In years past, “food security” referred primarily to the adequate supply of and access to food. The concept has since been expanded to preventing intentional contamination or adulteration from such illegal actions as economic fraud, sabotage, and, especially since 9-11, terrorism. “The goal is to protect the food supply from those who may attempt to cause large-scale public health harm,” says Michael R. Taylor, JD, FDA deputy commissioner for foods and veterinary medicine. “Such events, while unlikely to occur, must be taken seriously because they have the potential to cause serious public health and economic consequences.”
Currently front and center of the nation’s food defense efforts is FDA’s proposed rule on protecting food from intentional adulteration by acts of terrorism—one of half the dozen major regulations required by the Food Safety Modernization Act (FSMA). The proposed rule, “Focused Mitigation Strategies to Protect Food Against Intentional Adulteration,” was published on Dec. 24, 2013. The public comment period was extended to June 30, 2014 and FDA is required to post the final rule by May 31, 2016.
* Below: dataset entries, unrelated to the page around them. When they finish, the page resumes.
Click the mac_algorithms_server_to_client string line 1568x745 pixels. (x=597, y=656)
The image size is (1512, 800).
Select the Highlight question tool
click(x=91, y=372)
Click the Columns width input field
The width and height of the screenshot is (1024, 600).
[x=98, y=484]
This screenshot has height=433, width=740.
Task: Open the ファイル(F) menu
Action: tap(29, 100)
The regulation would require all domestic and foreign food facilities that register under Section 415 of the FD&C Act to review their production systems for any of four activities considered most vulnerable to intentional adulteration: bulk liquid receiving and loading; liquid storage and handling; secondary ingredient handling; and mixing and similar activities. Companies must identify actionable steps or procedures that require mitigation strategies and prepare and implement a written food defense plan. They would also need to conduct training, take and monitor corrective actions, and keep records documenting their activities. Large companies would need to comply within one year after final publication while small businesses (fewer than 500 employees) would have two years. Very small business (less than $10 million in total annual sales) would have three years to comply or could be exempt along with farms, transportation carriers, facilities that hold food (except in liquid storage tanks), and facilities that pack, repackage, or label food products.
While one might think that it would be more challenging for larger companies to comply, the opposite is more likely. “The vulnerability is especially for small- to mid-sized producers because they may not have the discipline or the resources that the larger companies have to put the necessary plans and processes in place,” says Tyco’s Hsieh. Typically, larger companies have been more concerned about protecting consumers and therefore their brands. “For the most part they are probably better-equipped to address the regulatory requirements and probably will exceed them,” Hsieh says. “The smaller companies may not be as rigorous in preventive controls and, thus, they may be the ones putting the whole supply chain at risk,” he tells Food Quality & Safety.